Are NSAIDs equally harmful to the upper gastrointestinal tract?

Based on current evidence, the RR of GI bleeding is not the same with the different types of NSAIDs.

Traditional or nonselective NSAIDs

Traditional or ns-NSAIDs, including high dose of ASA, are considered the most GI harmful kind of NSAID. GI damage is dose dependent, and slow-release formulations and drugs with longer half-life also have greater toxicity. A recent Systematic Review and Meta-Analysis of Observational Studies (the SOS Project) confirms variability in the risk of GI complications among individual NSAIDs as used in clinical practice. The RR ranged from <2 for aceclofenac, ibuprofen and celecoxib, between 2-4 for rofecoxib, meloxicam, nimesulide, sulindac, diclofenac and ketoprofen, and between 4 to 5 for tenoxicam, naproxen, diflunisal and indomethacin, and more than 5 for piroxicam, azapropazone and ketorolac [14]. These differences may be attributed in part to the dose and formulations. For individual NSAIDs, data on the effect of dose and duration of use are still scant.

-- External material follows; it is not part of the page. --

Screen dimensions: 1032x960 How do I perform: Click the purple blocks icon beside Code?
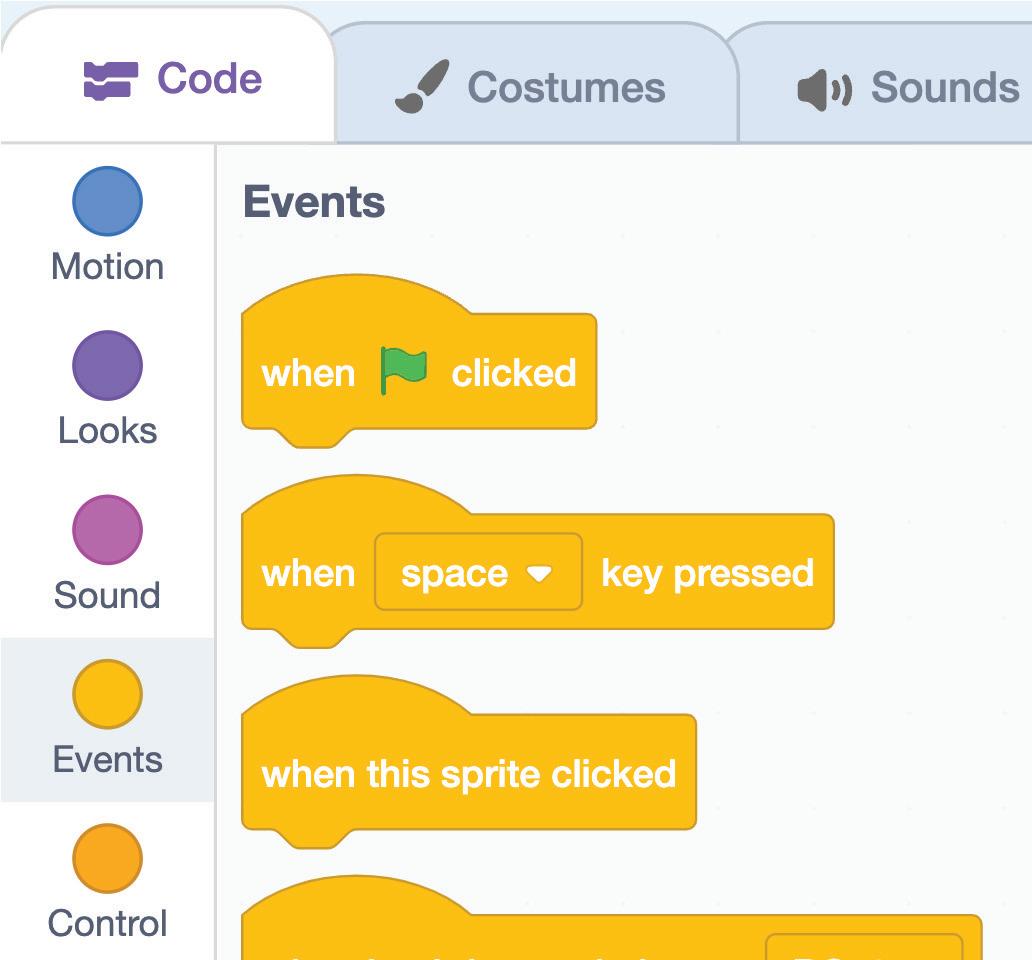(x=108, y=80)
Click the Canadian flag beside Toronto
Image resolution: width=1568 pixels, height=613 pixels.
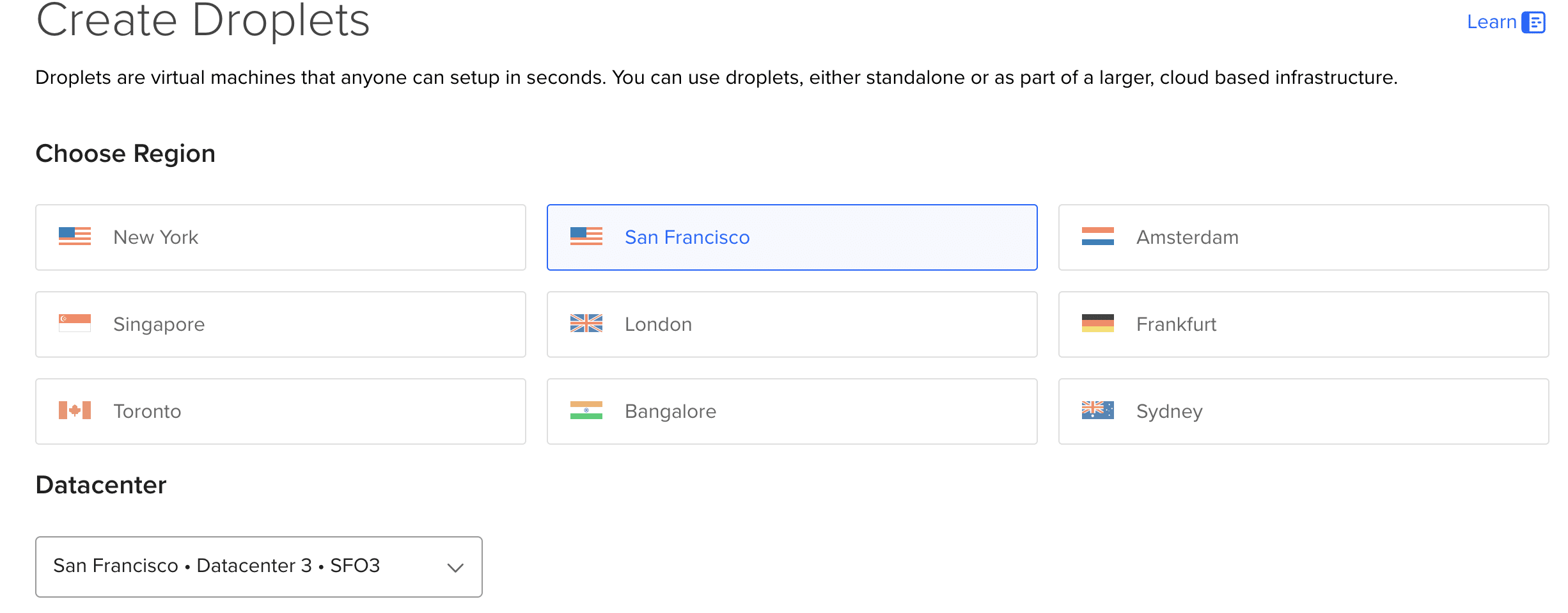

Selective cyclooxygenase-2 inhibitors

The identification of the gene for the COX-2 isoenzyme in 1991 opened the door to development of NSAIDs that selectively inhibit COX-2. This isoenzyme expression can be induced by inflammatory mediators in multiples tissues and can have an important role in the mediation of pain, inflammation and fever. Selective COX-2 inhibitors inhibit this enzyme, but keep prostaglandin production via COX-1, which is involved in the maintenance of GI mucosal integrity. As a result, these drugs should in theory be safer than ns-NSAIDs for the development of upper GI complications, although COX-1 inhibition is not the only mechanism involved in GI toxicity.

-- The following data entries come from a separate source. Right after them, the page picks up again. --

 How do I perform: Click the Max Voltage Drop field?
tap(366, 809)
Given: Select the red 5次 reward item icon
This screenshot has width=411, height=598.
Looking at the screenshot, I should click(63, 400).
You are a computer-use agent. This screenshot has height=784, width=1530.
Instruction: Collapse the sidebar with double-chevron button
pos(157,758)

A 2007 systematic review of randomized controlled trials (RCTs) showed that selective COX-2 inhibitors (celecoxib, rofecoxib, etoricoxib, valdecoxib and lumiracoxib) produced significantly fewer ulcers (RR, 0.26; 95% CI, 0.23 to 0.30) and ulcer complications (RR, 0.39; 95% CI, 0.31 to 0.50) as well as better GI tolerability compared with ns-NSAIDs [15]. One should keep in mind that concomitant use of low-dose ASA for CV prophylaxis is frequent among NSAID users (approximately 20 to 25% in clinical trials), mainly in older people. Evidence from subgroup analyses of the systematic review above mentioned [15] and several RCTs (the CLASS [16], TARGET [17] and SUCCES-1 [18] studies) suggests that this benefit might be reduced with the co-administration of low dose ASA. In spite of this, a meta-analysis of all available trials that include users of low-dose ASA combined with NSAIDs (traditional or selective) showed a lower GI complication risk in the group of selective COX-2 NSAID plus low-dose ASA users compared with ns-NSAID plus low-dose ASA users (RR, 0.72; 95% CI, 0.62 to 0.95) [19]. One should point out that these studies were nonrandomized trials and the data result from indirect comparisons.

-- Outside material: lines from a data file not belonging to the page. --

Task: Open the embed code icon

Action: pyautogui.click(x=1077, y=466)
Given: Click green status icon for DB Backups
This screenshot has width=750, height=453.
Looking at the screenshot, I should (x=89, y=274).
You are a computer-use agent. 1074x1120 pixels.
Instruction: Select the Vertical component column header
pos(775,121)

Also of interest is a recent systematic review of RCTs that compare COX-2 inhibitors versus ns-NSAIDs plus proton pump inhibitors (PPIs) with regard to GI safety. The review involved 7,616 patients and concluded that COX-2 inhibitors reduce significantly the risk of perforation, obstruction, and bleeding (RR, 0.38; 95% CI, 0.25 to 0.56; P <0.001) compared with ns-NSAIDs plus PPIs, but this benefit was significant only for high-risk and long-term users [20]. Selective COX-2 inhibitors are therefore as effective as ns-NSAIDs to relieve inflammation but they can reduce NSAID-associated GI toxicity. These GI benefits of selective NSAIDs have to be balanced against the known CV risk, although CV toxicity is not exclusive of selective COX-2 NSAIDs. Rofecoxib (no longer in the market), etoricoxib and diclofenac (among ns-NSAIDs) seem to have the worst CV profiles [21].

New NSAIDs compounds

Nitric oxide and hydrogen sulfide are potent vasodilator molecules and increase mucosal protection, keeping its wholeness. This has led to the concept that coupling a NSAID and nitric oxide or hydrogen sulfide molecules could overcome the negative effects produced by prosta-glandin inhibition.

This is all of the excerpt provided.